Tuesday, September 22, 2015

What's in a Name?

A while back, when Gossips recalled the visit to Hudson of Beatrix, the Crown Princess of the Netherlands, in 1959, we learned for whom John L. Edwards Primary School was named. It was Dr. John L. Edwards, whose house at the corner of Prospect and Rossman avenues was the site of the reception for Beatrix which preceded what was probably the biggest parade in Hudson's history. It's still unclear, however, precisely why, a few years later, a school was named for the good doctor.

Recently, Rachel Spath Kappel shared a document found among her grandmother's papers. It's an invitation to attend the graduation exercises, on January 23, 1924, for the "Continuation School" of Hudson Public Schools.

A little research into the history of state education in New York revealed that the Wilmot Law of 1913 required young people between the ages of 14 and 16 who had quit school to go to work to attend part-time continuation schools. In the 1920s and 1930s, all the "big cities" in the state had such programs, and apparently Hudson did, too. 

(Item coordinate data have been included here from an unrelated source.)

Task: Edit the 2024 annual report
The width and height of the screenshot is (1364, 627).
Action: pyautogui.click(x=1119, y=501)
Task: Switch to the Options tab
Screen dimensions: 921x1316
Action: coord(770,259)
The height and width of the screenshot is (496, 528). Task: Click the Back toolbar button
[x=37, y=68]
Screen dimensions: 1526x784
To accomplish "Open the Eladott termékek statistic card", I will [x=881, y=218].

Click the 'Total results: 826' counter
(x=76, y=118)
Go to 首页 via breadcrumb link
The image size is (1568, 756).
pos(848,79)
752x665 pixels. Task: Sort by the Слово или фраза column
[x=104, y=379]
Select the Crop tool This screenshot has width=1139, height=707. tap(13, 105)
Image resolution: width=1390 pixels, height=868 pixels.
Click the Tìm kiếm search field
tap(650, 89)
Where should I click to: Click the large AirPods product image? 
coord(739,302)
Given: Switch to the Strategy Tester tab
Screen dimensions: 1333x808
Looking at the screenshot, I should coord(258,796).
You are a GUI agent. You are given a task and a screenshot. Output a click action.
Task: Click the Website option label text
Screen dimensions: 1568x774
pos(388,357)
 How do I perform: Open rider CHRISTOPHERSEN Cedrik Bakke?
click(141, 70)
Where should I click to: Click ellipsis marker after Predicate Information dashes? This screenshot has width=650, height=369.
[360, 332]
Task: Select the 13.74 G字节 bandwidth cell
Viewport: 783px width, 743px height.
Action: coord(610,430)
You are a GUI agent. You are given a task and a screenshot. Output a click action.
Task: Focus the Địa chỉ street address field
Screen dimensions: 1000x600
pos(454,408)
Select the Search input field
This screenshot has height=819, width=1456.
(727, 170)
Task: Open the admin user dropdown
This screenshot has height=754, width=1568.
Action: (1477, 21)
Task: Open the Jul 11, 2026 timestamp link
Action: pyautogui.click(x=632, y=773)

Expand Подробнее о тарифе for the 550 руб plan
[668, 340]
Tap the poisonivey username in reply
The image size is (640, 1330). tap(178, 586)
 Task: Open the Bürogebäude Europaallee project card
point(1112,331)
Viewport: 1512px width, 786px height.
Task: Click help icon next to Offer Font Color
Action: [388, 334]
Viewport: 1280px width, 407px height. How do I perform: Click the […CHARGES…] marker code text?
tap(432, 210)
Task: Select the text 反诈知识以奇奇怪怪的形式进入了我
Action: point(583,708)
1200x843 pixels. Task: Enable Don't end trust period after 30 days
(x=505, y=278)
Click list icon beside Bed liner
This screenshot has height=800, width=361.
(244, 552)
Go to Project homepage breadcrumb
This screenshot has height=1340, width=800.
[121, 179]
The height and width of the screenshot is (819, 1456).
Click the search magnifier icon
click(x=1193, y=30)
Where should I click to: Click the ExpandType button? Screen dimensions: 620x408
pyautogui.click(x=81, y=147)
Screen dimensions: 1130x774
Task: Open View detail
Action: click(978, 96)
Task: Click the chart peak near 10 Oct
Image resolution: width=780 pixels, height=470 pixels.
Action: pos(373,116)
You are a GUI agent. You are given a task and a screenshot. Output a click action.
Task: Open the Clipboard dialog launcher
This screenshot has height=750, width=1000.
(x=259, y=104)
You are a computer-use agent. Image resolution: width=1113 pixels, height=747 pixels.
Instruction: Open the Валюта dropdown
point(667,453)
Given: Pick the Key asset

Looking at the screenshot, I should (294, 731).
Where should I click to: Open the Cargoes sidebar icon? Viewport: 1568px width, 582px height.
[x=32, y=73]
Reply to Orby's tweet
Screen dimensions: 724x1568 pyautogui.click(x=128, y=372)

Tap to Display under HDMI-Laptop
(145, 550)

What's interesting about this document, for those seeking to understand why schools bear the names they do, is the appearance of the name Montgomery C. Smith, then the superintendent of the Hudson Public Schools. It's not known (not by Gossips anyway) if Smith was still the superintendent in 1937 when the school that now bears his name was built, but we do know that when the school was first built it was not called Montgomery C. Smith Intermediate School. It was called Chancellor Livingston High School.

Now all that remains is to discover who Charles Williams was.